- Train like a professional rugby league player
- Secure academic qualifications
- Improve your level with Warrington Wolves’ coaches
Priestley College and Warrington Wolves’ Category 3 academy sees students train like professional players whilst also securing the academic grades that can be crucial if their rugby careers do not take off.
This dual pathway approach means you can leave the academy playing a higher level of rugby and with qualifications that can lead you to university, apprenticeships and employment.
Members of the academy will benefit in the following ways:
- Up to 12 hours training a week
- Working with Warrington Wolves coaches
- Weights programme
- Building knowledge about nutrition
- Performance / video analysis
- Competing in the Premiership College League
- Opportunities to progress into Warrington Wolves’ U19s or reserve grade teams
The academy is a chance to impress for players who have not been picked up by a scholarship, are new to the game or matured physically later than their peers.
Warrington Wolves firmly supports the academy and believes it provides a great opportunity to spot potential late developers or players who have not been exposed to the sport previously.
Head of Youth Pete Riding said: “The quality of coaching is of the highest standard driven by Lee Westwood and Lee Mitchell and can only have a positive impact on the players.

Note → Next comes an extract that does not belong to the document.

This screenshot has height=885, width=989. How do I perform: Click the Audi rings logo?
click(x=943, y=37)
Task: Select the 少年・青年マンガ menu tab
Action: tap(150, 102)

“Rugby league is a late maturation sport so this pathway gives time for late developers to come through and give them an opportunity to progress.”
For more details about the rugby academy email Lee Mitchell at firstname.lastname@example.org
UK's first Dual Academy
Priestley College’s rugby programme was named the UK’s first Dual Rugby League Development Academy.
Speaking to the young players at Victoria Park, RFL player development manager Phil Jones said it was a historic moment for all those involved.
“This is a first and that can never be taken away from any of you, Priestley College or Warrington Wolves,” he said.
“I’d like to congratulate Priestley because we see this as a model for how these academies should work.”
Priestley set up its rugby academy three years ago and it was initially just for boys.
However, the growing number of girls taking up the sport led to enough demand for a women’s team.
Community rugby league manager Lee Mitchell also has high expectations for the women.
“Their programme will become more intensive next year and that’s just a natural progression as the women’s game at Priestley continues to thrive,” he said.